- _What the exercise asks_:
Each line below either holds the string "dimensions" or doesn't. Count those that do and give only the number.

===============

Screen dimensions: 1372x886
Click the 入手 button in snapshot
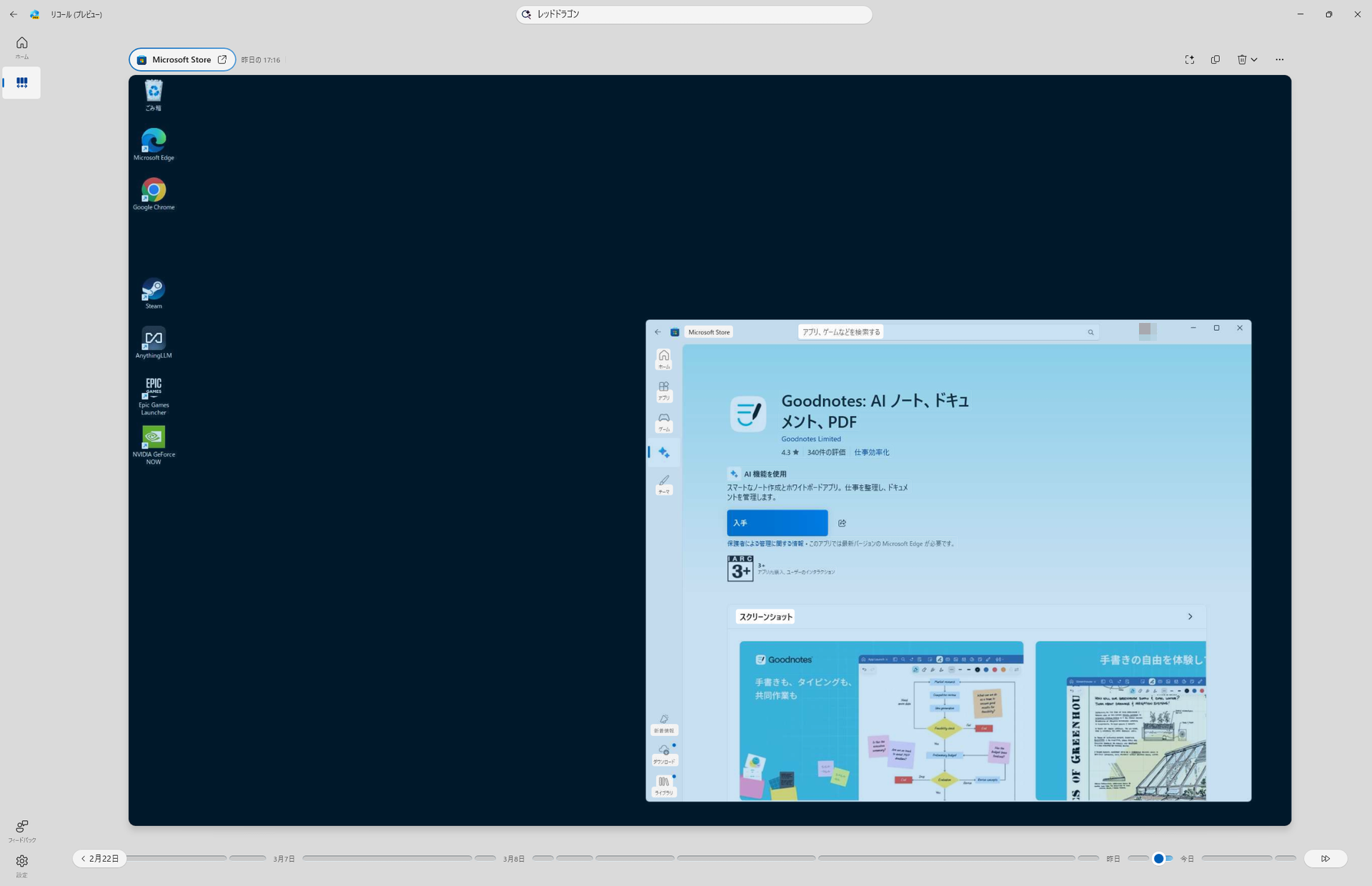click(x=777, y=523)
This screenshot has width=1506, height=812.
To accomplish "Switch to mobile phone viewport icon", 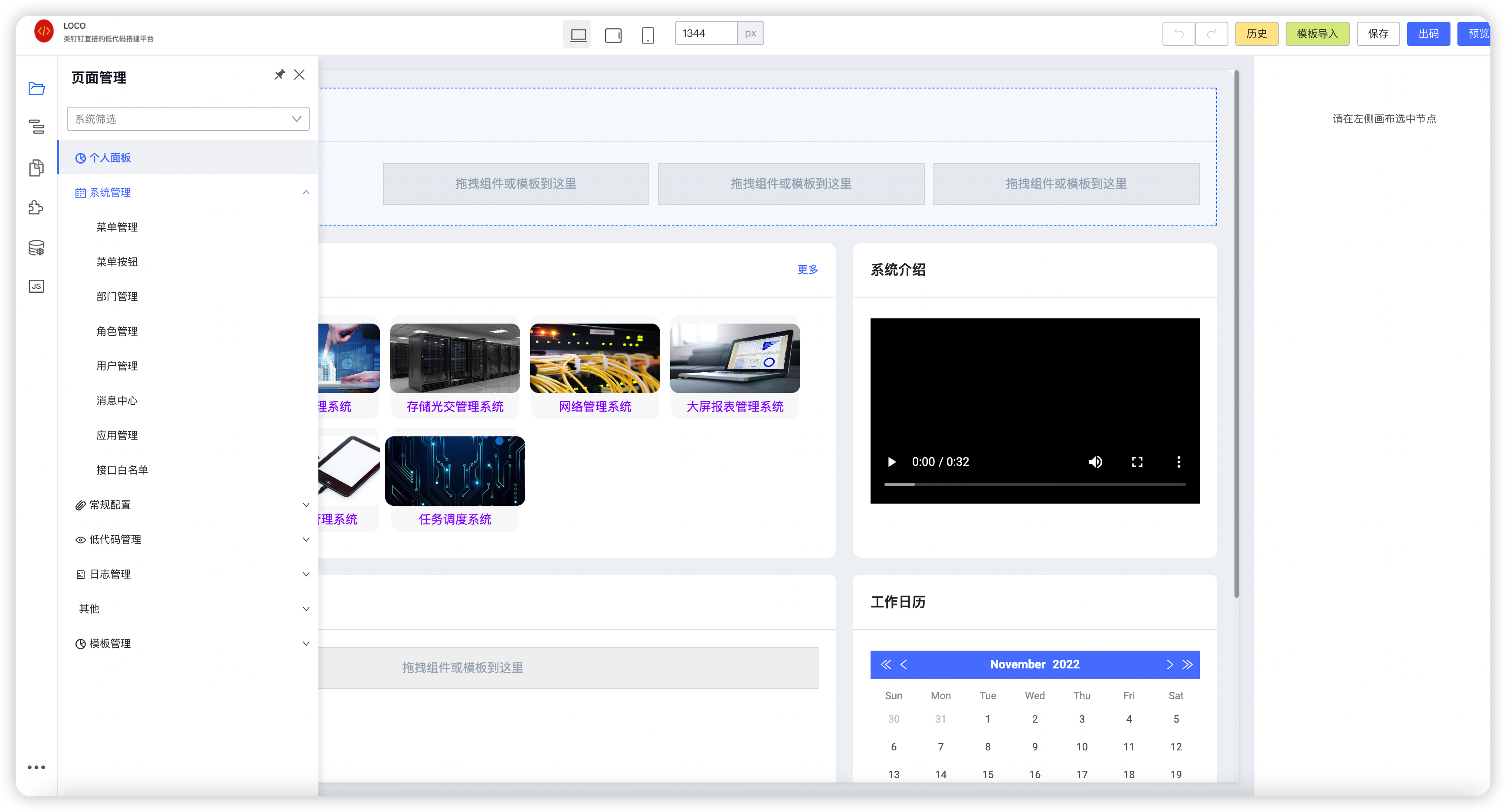I will [x=647, y=35].
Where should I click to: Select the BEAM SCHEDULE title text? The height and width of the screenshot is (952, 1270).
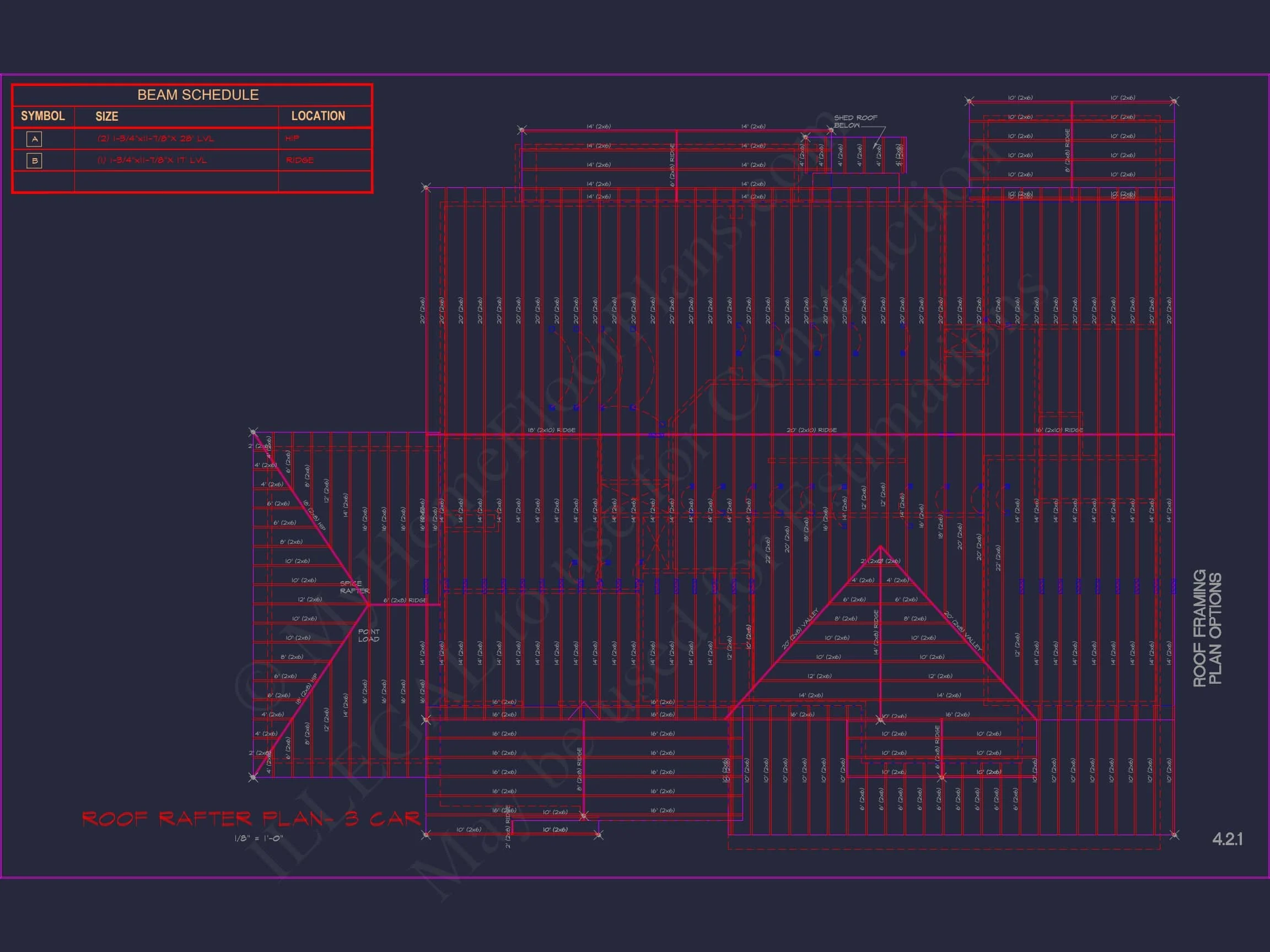(x=197, y=95)
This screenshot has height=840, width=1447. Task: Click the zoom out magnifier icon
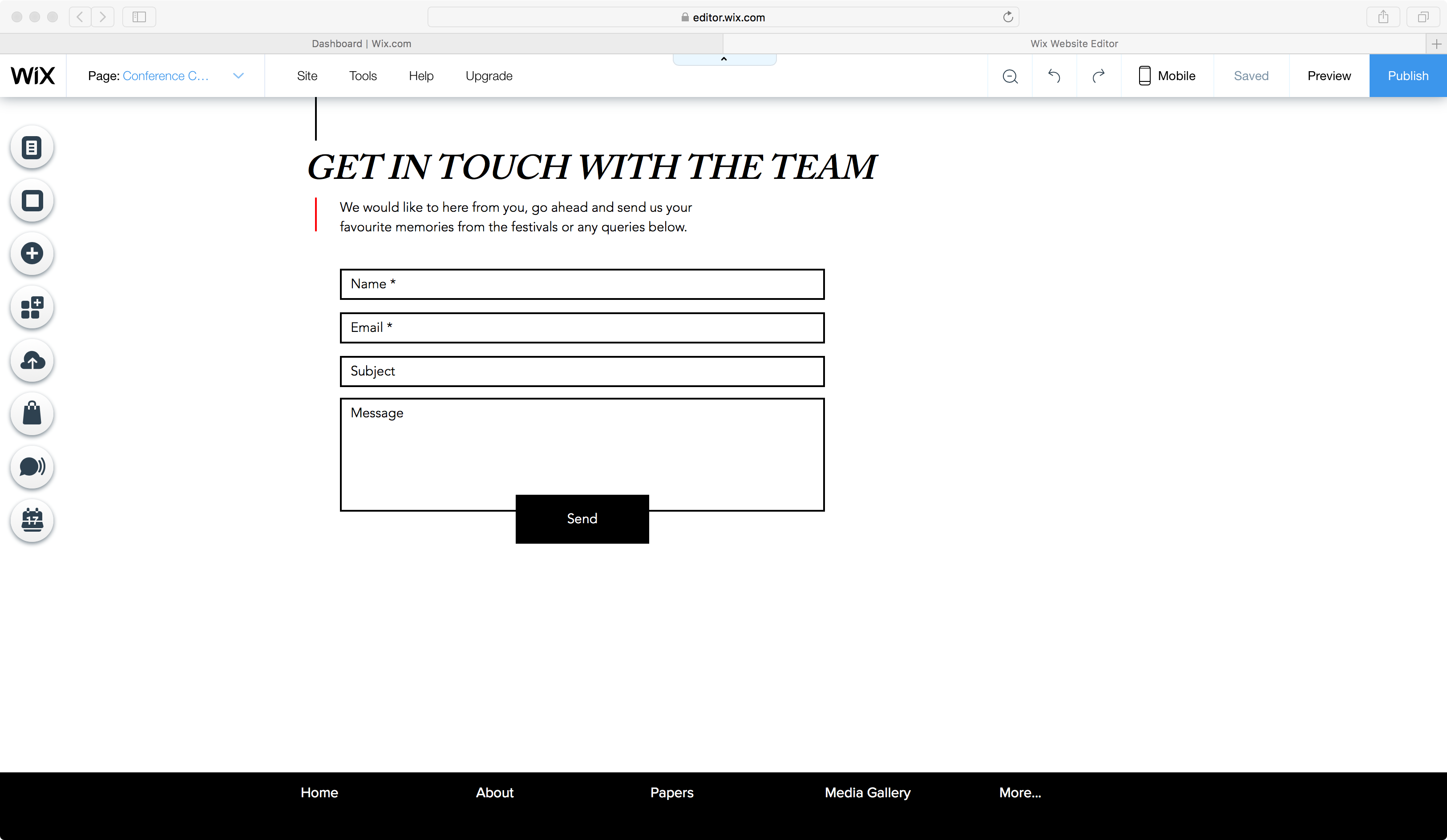[x=1010, y=76]
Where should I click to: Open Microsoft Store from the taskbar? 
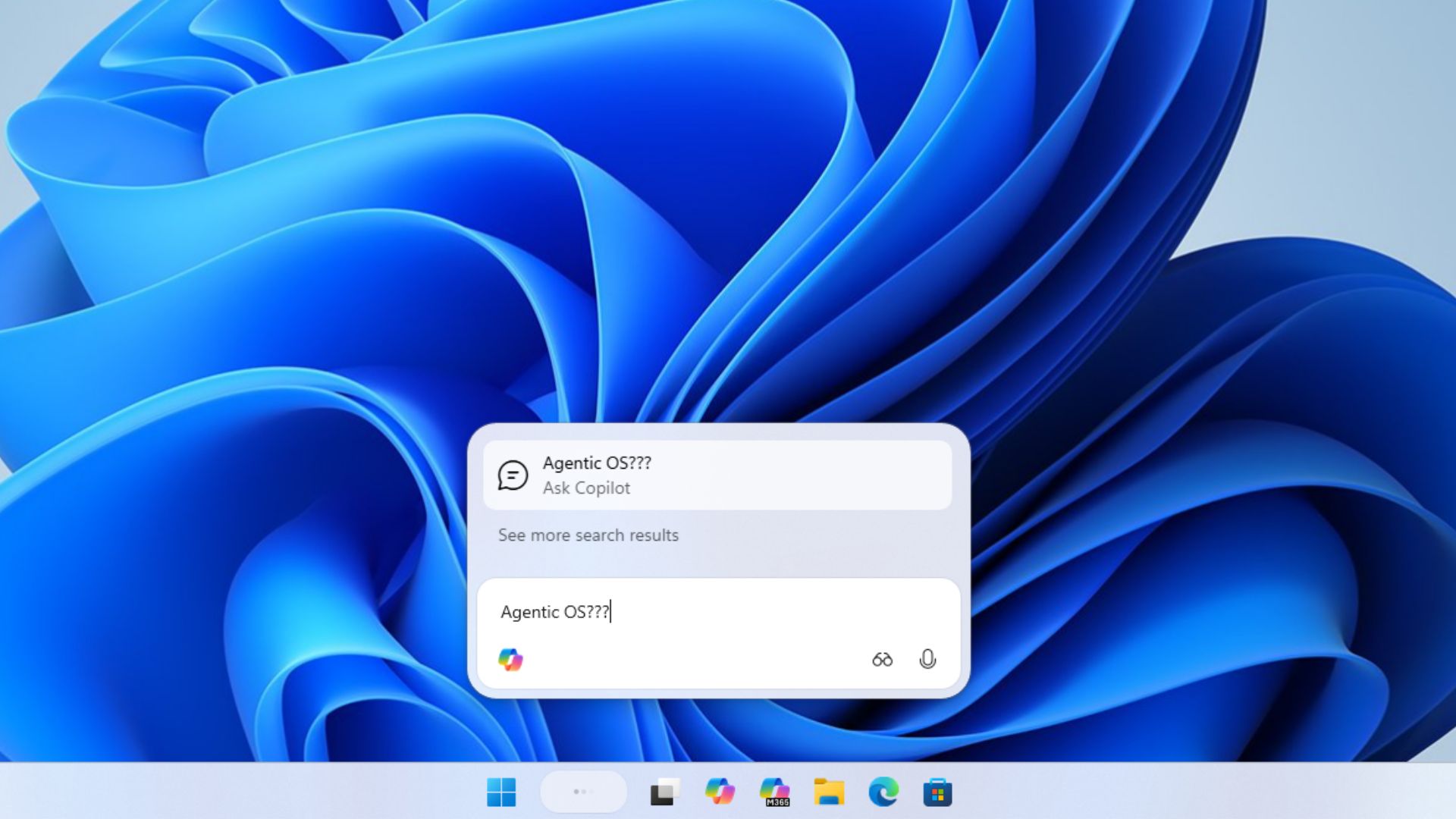tap(937, 792)
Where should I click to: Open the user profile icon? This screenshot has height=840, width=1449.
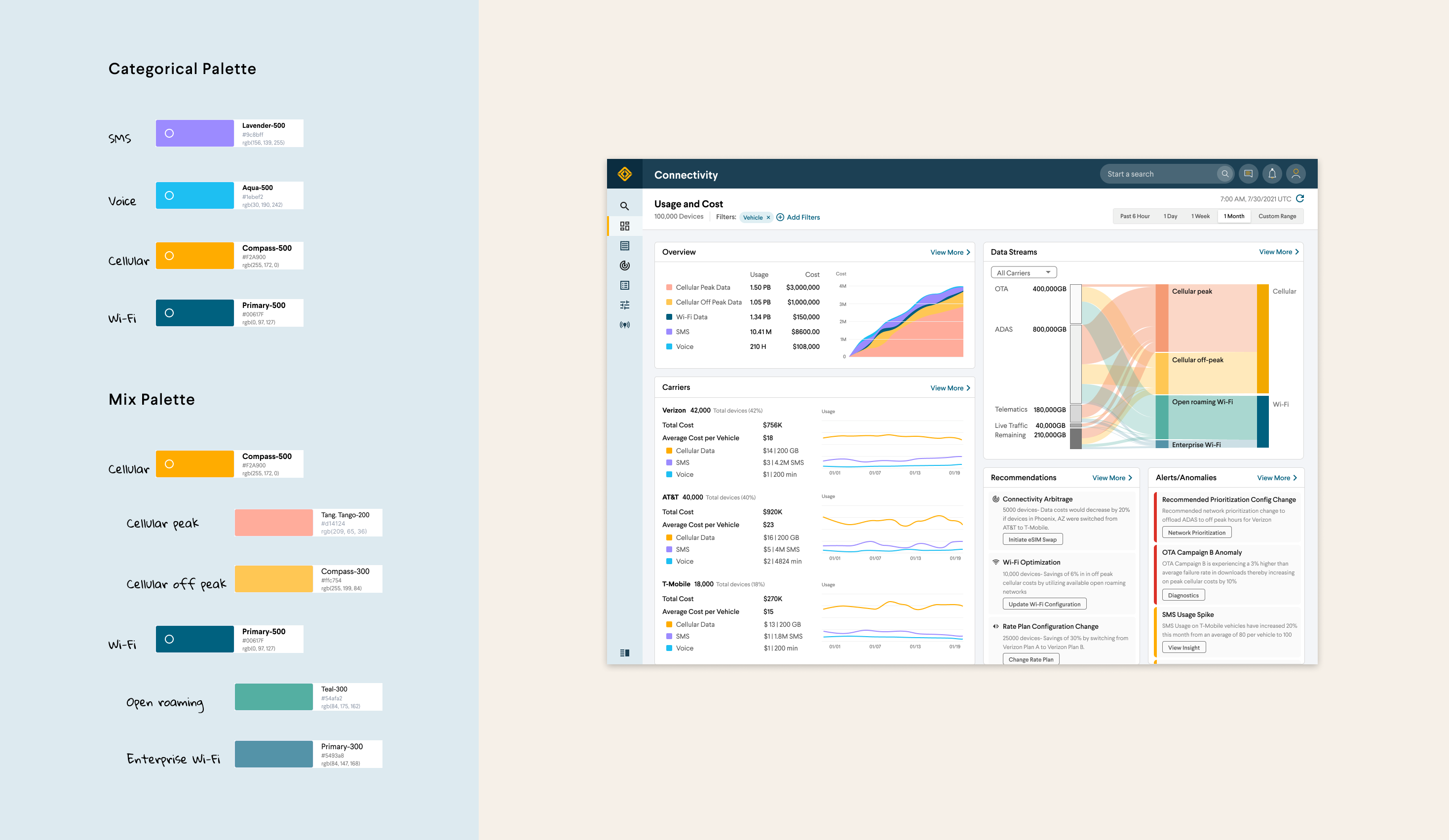coord(1296,174)
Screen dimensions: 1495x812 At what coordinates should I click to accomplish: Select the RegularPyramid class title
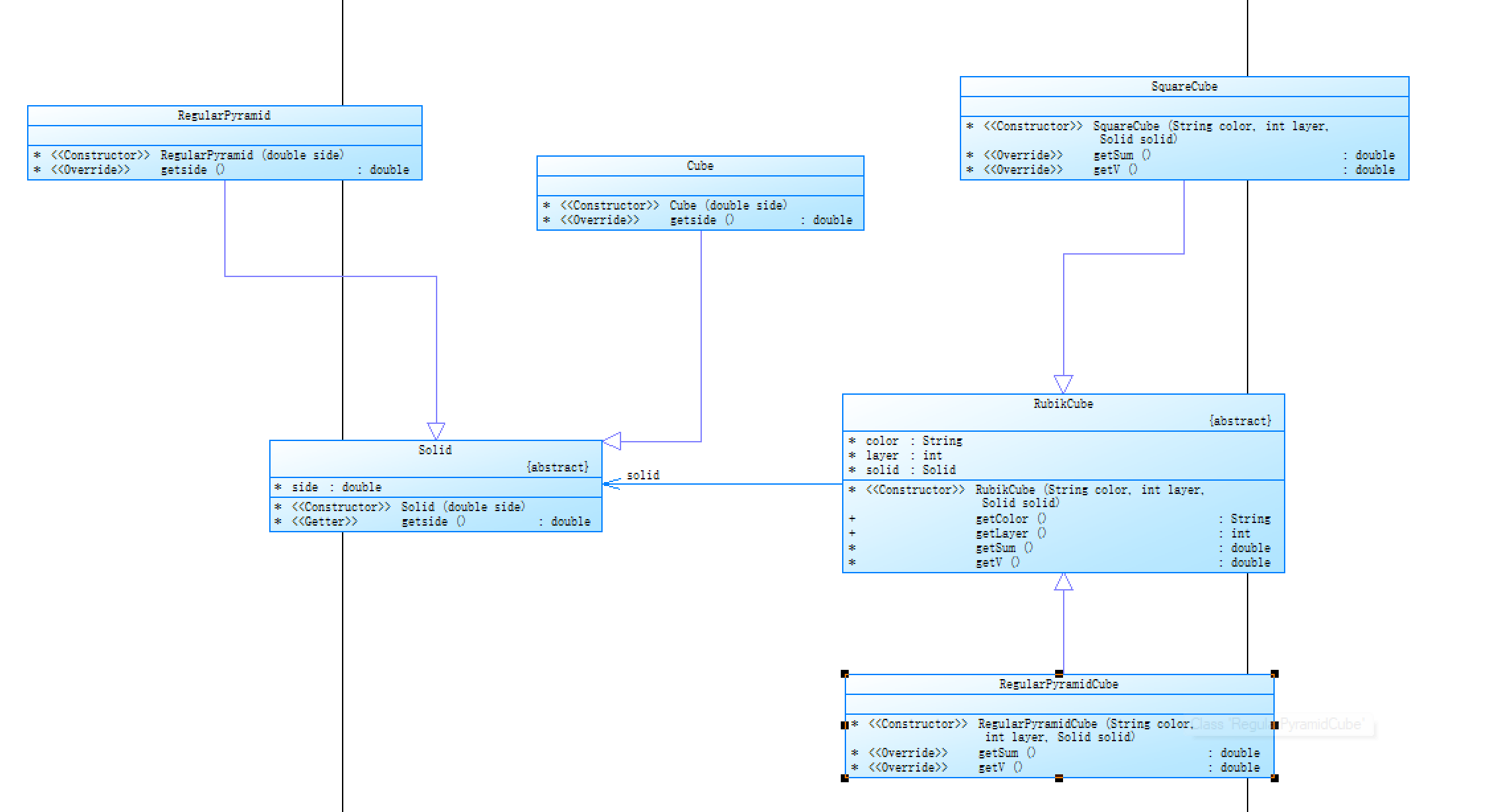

===============

- _Task output_:
2